__Your task__: Each entry must appear again exactly as it does in the source.

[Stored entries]
_ _ _ _ _

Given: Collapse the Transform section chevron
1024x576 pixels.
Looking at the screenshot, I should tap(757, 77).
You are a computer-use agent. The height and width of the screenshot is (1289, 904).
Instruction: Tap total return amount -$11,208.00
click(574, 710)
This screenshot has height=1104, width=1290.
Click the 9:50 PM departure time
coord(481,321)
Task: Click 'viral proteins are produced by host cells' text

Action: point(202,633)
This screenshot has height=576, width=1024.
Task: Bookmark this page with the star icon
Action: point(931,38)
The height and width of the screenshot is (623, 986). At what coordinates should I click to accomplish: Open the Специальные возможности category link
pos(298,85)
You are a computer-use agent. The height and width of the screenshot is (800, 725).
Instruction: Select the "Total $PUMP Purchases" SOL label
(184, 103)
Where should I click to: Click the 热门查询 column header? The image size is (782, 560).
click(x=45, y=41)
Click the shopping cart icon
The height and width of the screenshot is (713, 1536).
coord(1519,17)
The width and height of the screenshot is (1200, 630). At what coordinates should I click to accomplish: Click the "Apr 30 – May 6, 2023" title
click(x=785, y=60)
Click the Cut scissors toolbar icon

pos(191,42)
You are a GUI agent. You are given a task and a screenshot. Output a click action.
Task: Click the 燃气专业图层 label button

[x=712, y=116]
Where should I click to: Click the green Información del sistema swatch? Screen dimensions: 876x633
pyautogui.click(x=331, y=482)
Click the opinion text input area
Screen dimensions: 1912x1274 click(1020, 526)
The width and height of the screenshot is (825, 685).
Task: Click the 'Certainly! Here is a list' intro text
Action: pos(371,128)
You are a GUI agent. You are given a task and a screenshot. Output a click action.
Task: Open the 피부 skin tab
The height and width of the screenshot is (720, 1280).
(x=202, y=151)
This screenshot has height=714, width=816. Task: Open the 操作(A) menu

_ _ _ _ _

__Expected answer__:
Given: Collapse the Transform section chevron
1024x576 pixels.
Looking at the screenshot, I should tap(757, 77).
You are a computer-use agent. The height and width of the screenshot is (1289, 904).
Instruction: Tap total return amount -$11,208.00
click(574, 710)
This screenshot has height=1104, width=1290.
Click the 9:50 PM departure time
coord(481,321)
Task: Click 'viral proteins are produced by host cells' text

Action: point(202,633)
This screenshot has height=576, width=1024.
Task: Bookmark this page with the star icon
Action: point(931,38)
The height and width of the screenshot is (623, 986). At what coordinates should I click to accomplish: Open the Специальные возможности category link
pos(298,85)
You are a computer-use agent. The height and width of the screenshot is (800, 725).
Instruction: Select the "Total $PUMP Purchases" SOL label
(184, 103)
Where should I click to: Click the 热门查询 column header? The image size is (782, 560).
click(x=45, y=41)
Click the shopping cart icon
The height and width of the screenshot is (713, 1536).
coord(1519,17)
The width and height of the screenshot is (1200, 630). At what coordinates should I click to accomplish: Click the "Apr 30 – May 6, 2023" title
click(x=785, y=60)
Click the Cut scissors toolbar icon

pos(191,42)
You are a GUI agent. You are given a task and a screenshot. Output a click action.
Task: Click the 燃气专业图层 label button

[x=712, y=116]
Where should I click to: Click the green Información del sistema swatch? Screen dimensions: 876x633
pyautogui.click(x=331, y=482)
Click the opinion text input area
Screen dimensions: 1912x1274 click(1020, 526)
The width and height of the screenshot is (825, 685).
Task: Click the 'Certainly! Here is a list' intro text
Action: pos(371,128)
You are a GUI agent. You are given a task and a screenshot. Output a click action.
Task: Open the 피부 skin tab
The height and width of the screenshot is (720, 1280).
(x=202, y=151)
This screenshot has height=714, width=816. Task: Open the 操作(A) menu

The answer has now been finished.